20-year-old Alex Eade recently claimed gold in the individual floor event at the Commonwealth Games after winning bronze alongside her fellow athletes in the team event. Alex said she was happy securing her spot in the final, but to win the event was very unexpected.
I definitely wasn’t expecting the gold, but I was overcome with so many emotions. It was such a proud moment for me, plus my family was sitting in the crowd so it was amazing!” told Alex.
One of Alex’s most favourite moments was listening to the Australian anthem on the podium to honour her success.
It was indescribable— one of my favourite moments. I love to dance and show off my personality and I think that is what I display in my floor routine. Having the crowd behind you when you finish a tumble, it really motivates you! You can never explain that feeling when you hear your anthem!” she smiled.
But it has not always been bright times for Alex. In 2013, she discovered she had stress fractures in her ulnas, but unsure of what caused it. The following year, doctors told her the pain was due to the fact her ulnas were too long for proper mobility. She soon had to have the painstaking surgery of shortening her ulnas by popping her bone in half, removing the excess and putting it back together.
It was a very difficult time for me. I also put on weight because I couldn’t exercise and then last year I had another surgery, this time on my left wrist in the joint,” she admitted.
I don’t do bars anymore because of my wrists,” she added.
She still copes with the pain in her wrists and forearms by alternating days of vault, beam, and floor to shift load distribution. Alex also has a physiotherapist to guide her through a forearm strengthening program.
Not only has she overcome physical challenges, but Alex is also a full-time student at Deakin University studying a Bachelor of Biomedical Science. Her gymnastics club is supportive of her studies.
Studying is quite important to me, and I think I’ve definitely learned discipline and time management from gymnastics,” told Alex.
The Melbourne-based gymnast started ballet training prior to gymnastics when she was a toddler but found it boring.
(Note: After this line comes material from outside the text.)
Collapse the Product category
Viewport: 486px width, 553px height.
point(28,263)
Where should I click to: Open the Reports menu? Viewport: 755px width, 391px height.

Ballet has followed her though by being part of the gymnastics training regime.
We do a 30-minute ballet program—it is not intense but it is about working on posture and finishing the line because it is such an important thing in gymnastics.”
I do think that ballet has benefited my gymnastics, I only started doing it in the last six months and it has improved my overall balance, and my floor routine flows better,” she added.
With all of Alex’s optimism and self-motivation, she aims to grow her gymnastics career day-by-day and potentially see a future at the Olympics.